• **Work request**
Set down exactly the lines below, starting at the one that contains "Screen dimensions: 1297x924" and ending at the one that contains "The image size is (1200, 424).", with both of those lines included and nothing else.

(Stored data)
◆ ◆ ◆ ◆ ◆

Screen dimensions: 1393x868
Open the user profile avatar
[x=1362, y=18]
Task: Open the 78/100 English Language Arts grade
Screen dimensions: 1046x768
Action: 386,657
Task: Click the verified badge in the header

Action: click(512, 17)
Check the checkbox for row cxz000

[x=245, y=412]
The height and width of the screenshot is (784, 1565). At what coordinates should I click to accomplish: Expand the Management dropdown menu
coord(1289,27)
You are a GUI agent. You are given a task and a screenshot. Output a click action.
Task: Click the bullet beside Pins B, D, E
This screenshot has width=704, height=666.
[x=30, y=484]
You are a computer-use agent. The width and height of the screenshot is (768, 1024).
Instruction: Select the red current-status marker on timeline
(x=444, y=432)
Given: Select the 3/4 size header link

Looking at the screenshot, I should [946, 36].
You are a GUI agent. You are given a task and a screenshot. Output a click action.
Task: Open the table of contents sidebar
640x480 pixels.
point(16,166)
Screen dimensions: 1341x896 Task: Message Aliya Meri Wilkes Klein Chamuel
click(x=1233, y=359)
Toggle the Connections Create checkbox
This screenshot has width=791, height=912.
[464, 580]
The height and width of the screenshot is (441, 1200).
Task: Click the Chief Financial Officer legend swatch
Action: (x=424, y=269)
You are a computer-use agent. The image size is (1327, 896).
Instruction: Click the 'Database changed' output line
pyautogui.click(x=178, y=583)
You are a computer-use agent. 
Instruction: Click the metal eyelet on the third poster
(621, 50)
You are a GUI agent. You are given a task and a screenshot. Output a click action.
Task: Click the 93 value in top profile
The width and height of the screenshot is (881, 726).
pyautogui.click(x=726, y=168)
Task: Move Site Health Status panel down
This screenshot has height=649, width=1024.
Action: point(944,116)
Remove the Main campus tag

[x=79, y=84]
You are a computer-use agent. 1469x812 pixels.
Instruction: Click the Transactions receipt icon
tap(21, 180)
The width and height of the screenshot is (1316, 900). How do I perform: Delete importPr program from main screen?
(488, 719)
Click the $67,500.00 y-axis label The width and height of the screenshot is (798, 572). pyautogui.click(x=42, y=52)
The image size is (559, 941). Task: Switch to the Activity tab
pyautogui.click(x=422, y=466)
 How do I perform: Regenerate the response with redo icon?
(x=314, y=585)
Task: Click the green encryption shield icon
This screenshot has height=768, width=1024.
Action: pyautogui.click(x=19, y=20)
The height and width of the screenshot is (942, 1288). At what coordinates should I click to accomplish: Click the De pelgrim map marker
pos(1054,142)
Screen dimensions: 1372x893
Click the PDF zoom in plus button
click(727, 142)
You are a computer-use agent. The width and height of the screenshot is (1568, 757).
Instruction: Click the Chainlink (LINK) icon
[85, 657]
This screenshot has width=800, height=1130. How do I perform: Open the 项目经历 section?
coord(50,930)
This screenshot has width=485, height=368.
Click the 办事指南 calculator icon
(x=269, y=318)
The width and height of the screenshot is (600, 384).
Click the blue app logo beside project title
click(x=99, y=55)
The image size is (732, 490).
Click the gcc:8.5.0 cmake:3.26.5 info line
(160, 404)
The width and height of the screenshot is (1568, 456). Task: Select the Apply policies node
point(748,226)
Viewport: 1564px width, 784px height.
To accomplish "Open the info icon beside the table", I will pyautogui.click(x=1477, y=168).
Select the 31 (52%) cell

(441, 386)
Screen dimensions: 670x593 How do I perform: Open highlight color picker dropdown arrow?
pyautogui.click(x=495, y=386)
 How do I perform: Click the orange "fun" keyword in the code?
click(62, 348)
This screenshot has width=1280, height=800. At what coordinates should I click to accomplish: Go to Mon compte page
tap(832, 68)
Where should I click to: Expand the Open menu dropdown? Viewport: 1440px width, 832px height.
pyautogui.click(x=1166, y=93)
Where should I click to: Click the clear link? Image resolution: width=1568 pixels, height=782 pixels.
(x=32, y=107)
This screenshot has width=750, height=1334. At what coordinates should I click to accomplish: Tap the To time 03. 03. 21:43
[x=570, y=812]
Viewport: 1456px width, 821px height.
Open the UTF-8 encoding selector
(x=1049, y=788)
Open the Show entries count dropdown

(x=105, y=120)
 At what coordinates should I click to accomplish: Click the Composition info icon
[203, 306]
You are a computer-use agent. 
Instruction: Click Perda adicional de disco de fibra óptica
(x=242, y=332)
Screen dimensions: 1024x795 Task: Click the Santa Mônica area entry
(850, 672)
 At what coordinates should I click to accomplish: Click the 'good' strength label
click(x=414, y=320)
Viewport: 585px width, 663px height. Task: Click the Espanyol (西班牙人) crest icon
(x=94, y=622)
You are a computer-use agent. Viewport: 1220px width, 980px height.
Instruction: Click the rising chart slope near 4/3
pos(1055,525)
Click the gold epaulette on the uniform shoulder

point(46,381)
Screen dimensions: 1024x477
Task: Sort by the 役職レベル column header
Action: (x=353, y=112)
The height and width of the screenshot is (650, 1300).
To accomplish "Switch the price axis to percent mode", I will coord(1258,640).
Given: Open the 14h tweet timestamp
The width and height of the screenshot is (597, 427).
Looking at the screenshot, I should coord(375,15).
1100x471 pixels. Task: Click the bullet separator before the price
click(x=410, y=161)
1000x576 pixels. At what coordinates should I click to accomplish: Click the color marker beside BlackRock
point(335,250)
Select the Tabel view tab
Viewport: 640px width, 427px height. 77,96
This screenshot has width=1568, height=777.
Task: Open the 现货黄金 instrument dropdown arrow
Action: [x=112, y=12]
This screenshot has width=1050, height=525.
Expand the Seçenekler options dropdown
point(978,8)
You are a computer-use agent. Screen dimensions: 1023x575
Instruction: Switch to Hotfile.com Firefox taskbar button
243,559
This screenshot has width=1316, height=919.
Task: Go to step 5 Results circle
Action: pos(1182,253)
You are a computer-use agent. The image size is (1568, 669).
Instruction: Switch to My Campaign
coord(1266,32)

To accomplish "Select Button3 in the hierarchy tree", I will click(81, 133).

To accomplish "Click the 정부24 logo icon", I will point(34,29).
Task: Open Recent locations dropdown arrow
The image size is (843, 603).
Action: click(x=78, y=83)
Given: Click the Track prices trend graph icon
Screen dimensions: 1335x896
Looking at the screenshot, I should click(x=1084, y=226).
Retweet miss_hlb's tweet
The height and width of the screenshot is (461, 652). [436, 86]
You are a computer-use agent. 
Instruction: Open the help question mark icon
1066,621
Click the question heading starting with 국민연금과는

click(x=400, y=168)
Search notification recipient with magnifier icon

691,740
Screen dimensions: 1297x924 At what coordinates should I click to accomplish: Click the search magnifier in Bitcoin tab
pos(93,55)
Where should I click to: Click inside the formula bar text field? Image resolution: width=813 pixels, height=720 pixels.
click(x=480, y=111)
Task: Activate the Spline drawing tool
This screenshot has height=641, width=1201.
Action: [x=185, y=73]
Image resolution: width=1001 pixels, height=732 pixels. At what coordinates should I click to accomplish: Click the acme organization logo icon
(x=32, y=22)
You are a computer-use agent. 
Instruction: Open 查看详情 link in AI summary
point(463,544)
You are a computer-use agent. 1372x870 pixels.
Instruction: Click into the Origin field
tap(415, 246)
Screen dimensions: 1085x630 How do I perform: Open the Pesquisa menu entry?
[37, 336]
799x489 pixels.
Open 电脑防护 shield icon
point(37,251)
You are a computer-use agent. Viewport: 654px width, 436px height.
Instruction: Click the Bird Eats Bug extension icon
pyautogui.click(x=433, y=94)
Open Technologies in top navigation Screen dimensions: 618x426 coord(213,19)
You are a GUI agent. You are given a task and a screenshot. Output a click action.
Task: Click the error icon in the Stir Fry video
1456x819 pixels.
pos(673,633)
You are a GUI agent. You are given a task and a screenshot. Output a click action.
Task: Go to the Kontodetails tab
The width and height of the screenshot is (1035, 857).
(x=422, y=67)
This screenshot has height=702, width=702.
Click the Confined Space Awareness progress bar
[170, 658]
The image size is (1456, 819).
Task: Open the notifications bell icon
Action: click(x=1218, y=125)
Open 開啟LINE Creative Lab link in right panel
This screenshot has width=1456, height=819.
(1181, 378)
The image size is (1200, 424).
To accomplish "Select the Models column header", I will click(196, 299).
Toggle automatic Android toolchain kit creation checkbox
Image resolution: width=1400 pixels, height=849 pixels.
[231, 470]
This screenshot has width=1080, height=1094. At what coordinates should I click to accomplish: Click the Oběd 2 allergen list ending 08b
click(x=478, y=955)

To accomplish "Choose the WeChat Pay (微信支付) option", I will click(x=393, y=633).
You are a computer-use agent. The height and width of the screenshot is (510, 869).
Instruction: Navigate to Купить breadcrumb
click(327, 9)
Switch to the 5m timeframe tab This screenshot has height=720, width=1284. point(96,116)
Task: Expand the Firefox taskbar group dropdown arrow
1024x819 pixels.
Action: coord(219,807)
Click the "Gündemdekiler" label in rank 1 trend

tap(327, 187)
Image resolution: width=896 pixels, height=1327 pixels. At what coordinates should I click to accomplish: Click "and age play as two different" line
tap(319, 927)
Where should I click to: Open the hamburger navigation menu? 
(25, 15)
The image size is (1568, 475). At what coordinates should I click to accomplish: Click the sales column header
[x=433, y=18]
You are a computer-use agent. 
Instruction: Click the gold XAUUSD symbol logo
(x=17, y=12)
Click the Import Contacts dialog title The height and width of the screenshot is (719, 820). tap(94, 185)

◆ ◆ ◆ ◆ ◆

• **Your solution**
Screen dimensions: 1297x924 At what coordinates should I click to accomplish: Click the search magnifier in Bitcoin tab
pos(93,55)
Where should I click to: Click inside the formula bar text field? Image resolution: width=813 pixels, height=720 pixels.
click(x=480, y=111)
Task: Activate the Spline drawing tool
This screenshot has height=641, width=1201.
Action: [x=185, y=73]
Image resolution: width=1001 pixels, height=732 pixels. At what coordinates should I click to accomplish: Click the acme organization logo icon
(x=32, y=22)
You are a computer-use agent. 
Instruction: Open 查看详情 link in AI summary
point(463,544)
You are a computer-use agent. 1372x870 pixels.
Instruction: Click into the Origin field
tap(415, 246)
Screen dimensions: 1085x630 How do I perform: Open the Pesquisa menu entry?
[37, 336]
799x489 pixels.
Open 电脑防护 shield icon
point(37,251)
You are a computer-use agent. Viewport: 654px width, 436px height.
Instruction: Click the Bird Eats Bug extension icon
pyautogui.click(x=433, y=94)
Open Technologies in top navigation Screen dimensions: 618x426 coord(213,19)
You are a GUI agent. You are given a task and a screenshot. Output a click action.
Task: Click the error icon in the Stir Fry video
1456x819 pixels.
pos(673,633)
You are a GUI agent. You are given a task and a screenshot. Output a click action.
Task: Go to the Kontodetails tab
The width and height of the screenshot is (1035, 857).
(x=422, y=67)
This screenshot has height=702, width=702.
Click the Confined Space Awareness progress bar
[170, 658]
The image size is (1456, 819).
Task: Open the notifications bell icon
Action: click(x=1218, y=125)
Open 開啟LINE Creative Lab link in right panel
This screenshot has width=1456, height=819.
(1181, 378)
The image size is (1200, 424).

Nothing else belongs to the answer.